On many of the pages I fall in love again and again!
Breward sets the suit in its commanding history as an important marker inspiring new ways of looking at the power-hungry, the lover, the elegant, through their lives at home, in trade, on travel and in the movies.
The suit has survived hardly modified over generations, worn by men and women, ‘politicians, estate agents, bankers, rabbis, courtroom defendants, wedding grooms’.
The author’s own wedding outfit, now in the V&A, was worn for a civil partnership ceremony with James Brook on 18 August 2006. Christopher’s from Kilgour on Saville Row with Jasper Conran shirt, while James’ tailored wool-blend pinstripe by Timothy Everest, for Marks and Spencer are included in the museum’s collections, reflecting the suit’s enduring appeal.
Taking his lead from Adolf Loos, the Modernist ‘suitophile’ who compared the garment to a classical temple, Breward considers its form, function and style across the decades. Thinking ‘the smart flashiness of the soldier’s get-up takes us only so far in understanding the evolution of the modern suit,’ he encourages us to consider the dinginess of English cities when ‘darkness inevitably rubbed off on the man’s suit and its status in everyday life.’
Romping through the centuries he notes how working men’s solid woollen jackets and trousers stood for stronger values than a nineteenth century clerk’s off-the-peg garb, although it it did represent technological advances.
Turning to advice given for successful dressing, he shows how pundits had often suggested conservative, appropriate, two pieces to make a statement, as novel alternative modes of dress were appearing. In the midst of the flowery Hippies in the 70s and Punk-Goths in the 80s, the monochrome model survived in the service of industry and commerce.

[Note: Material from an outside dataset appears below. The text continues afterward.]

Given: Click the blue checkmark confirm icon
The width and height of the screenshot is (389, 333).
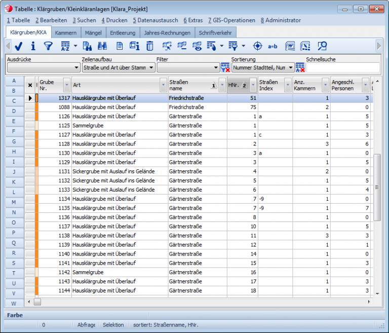Looking at the screenshot, I should [x=19, y=46].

When nepotism and old school ties were superseded by strategic and technological brilliance, as open routes to lucrative City jobs, the suit became more valuable than ever as a leveller in the market place. Men’s retailers know that the price of a suit is geared to match exactly a week’s wage. So from the 80s on, from the high street to Savile Row, customers would be spending between £2,000 and £10,000 to be kitted out.
When the global crash came in 2008, it had been heralded by informal dress into the worlds of banking and high finance in the 90s and 2000s; seeming to reflect immorality and the rise of greed. Disgraced workers were seen leaving their offices uniformly wearing pastel sportswear on television news channels!
City slickers and bar bound lawyers insist the suit is a sign of distinction and power in the professions despite calls to dress down or man-up for our digital age. Breward, now a tweeds and jeans-wearing academic, hopes the suit will persist for hundreds more years; for as long as the civilised values it represents are around.